MAA - 1 year ago 207

Python Question

This is my code for bucket sort in Python.

`from random import randrange`

def insertion_sort(aList):

for i in range(1, len(aList)):

for j in range(i, 0, -1):

if aList[j] < aList[j-1]:

aList[j], aList[j-1] = aList[j-1], aList[j]

return aList

def bucket_sort(aList):

buckets = [[]] * len(aList)

for index, value in enumerate(aList):

buckets_index = value * len(aList) // (max(aList) + 1)

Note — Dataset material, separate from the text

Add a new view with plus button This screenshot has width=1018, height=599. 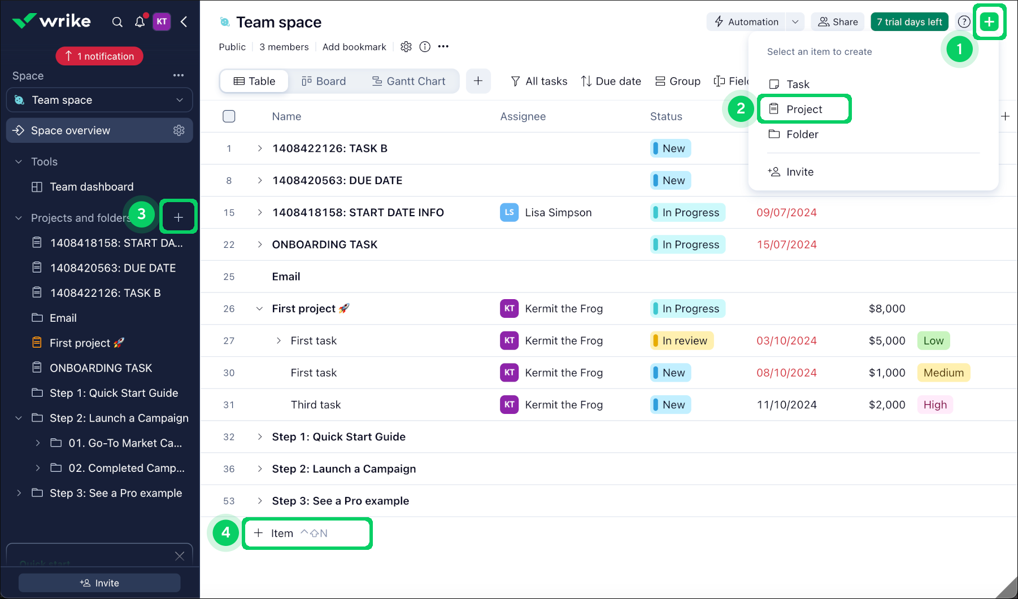pyautogui.click(x=478, y=81)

buckets[buckets_index].append(value)

answer = []

for bucket in buckets:

answer.extend(insertion_sort(bucket))

# answer += insertion_sort(bucket)

print(buckets[0])

print("\n")

# return answer

aList = [randrange(10) for _ in range(100)]

print(aList)

print("\n")

answer = bucket_sort(aList)

#print(answer)

What is happening? When I run the code, I always find that the first list in buckets is already sorted and the other lists in buckets are all copies of it.

Do I need the insertion sort for each list?

What would I use the "answer" variable for?!

I'm mainly relying on this visualization.

Answer Source

One thing that i notice right off the bat is that you initialize your variable buckets as `buckets = [[]] * len(aList)`

. This makes a list of identical copies of the empty list. As such, any modification of this list is replicated in every element of `buckets`

. Change this line to:

```
buckets = [[] for _ in xrange(len(aList))]
```

To check if the lists inside the list are separate object, you could check their id's:

```
print [id(x) for x in buckets]
```

This should print a list of unique numbers.